The anarchic sense of spontaneity in its telling places Warner’s piece at the more experimental end of the work in this collection, touching on an interesting current debate about short fiction. Older criticism on the origins of the short story tended to look to the mid-nineteenth century models of Edgar Allan Poe, Nathaniel Hawthorne, Charles Dickens and others. Among a number of characteristics, these sources legitimised Poe’s concept of “unity of effect” as a defining prerequisite of the form. Yet recent, revisionist scholarship by Tim Killick and others has moved back in time to stress the periodical culture of the early-nineteenth century, including the efforts of Scottish writers like James Hogg and John Galt, part of the milieu surrounding Blackwood’s Edinburgh Magazine.[2] One of the outcomes of this development has been a greater emphasis on the forms of the “tale” and the “sketch”. Both can promote, to differing degrees, effects of fragmentation; while the tale in particular sits closer to an oral tradition which it often attempted to emulate. In the case of Warner’s piece, unity is proffered at the last with the delivery of a punchline or lines. Yet rather than mirroring one another, the finality of death confronts a process of storytelling that refuses such closure. This leaves the murderer Crelan reaching impotently after one of the unfinished threads of narrative, asking, “I wonder what happened in Biloxi?” Stuck at the end of the volume, this sign-off stands as a worthy tribute to the power of tales, the contagion of story found to be more powerful than death itself. It is unclear, then, whether the plots here have truly been cancelled, simply damaged, or postponed.

Warner’s piece bookends a volume that endorses the health of the short story in contemporary Scotland (and indeed Britain).

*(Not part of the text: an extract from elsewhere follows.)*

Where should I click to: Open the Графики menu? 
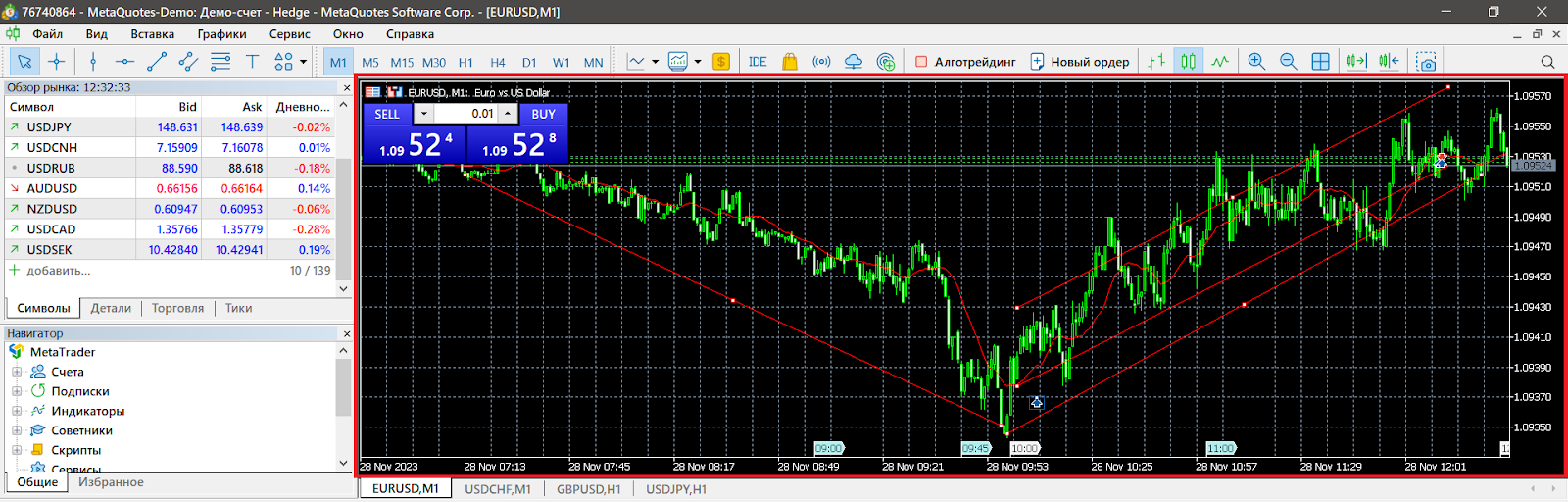point(221,34)
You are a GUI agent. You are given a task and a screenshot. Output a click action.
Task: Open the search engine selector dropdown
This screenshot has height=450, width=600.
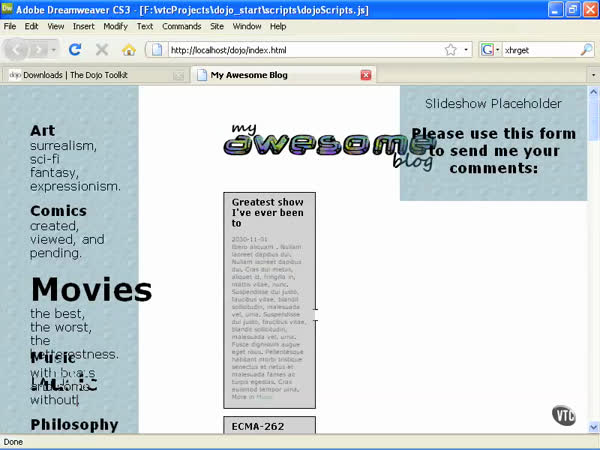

Tales of a Cancelled Country provides a heartfelt contribution to a political-cultural debate that continues at a relative fever-pitch, attempting to flesh out some of the loose terminology that is used to underpin conversations here, notably that slippery mainstay, “national identity”. Some deficiencies in the quality of proofing can be put down to teething pains in this first book venture for thi wurd. As Scotland continues to tread the fine historical line between the tragic and the farcical, many more such contributions across the full ideological spectrum will be necessary. Loki’s feeling that his political “dream was dead” may be as temporary and fragile as the conditions which prompted him to dream in the first place. The wonderful, infuriating thing about imagined communities is that they are both porous and resilient – as porous and resilient as our imaginations.


Notes:
[1] See in particular Eagleton’s Ideology: An Introduction (London & New York: Verso, 1991).

[2] See Tim Killick, British Short Fiction in the Early Nineteenth Century: The Rise of the Tale (Aldershot: Ashgate, 2008).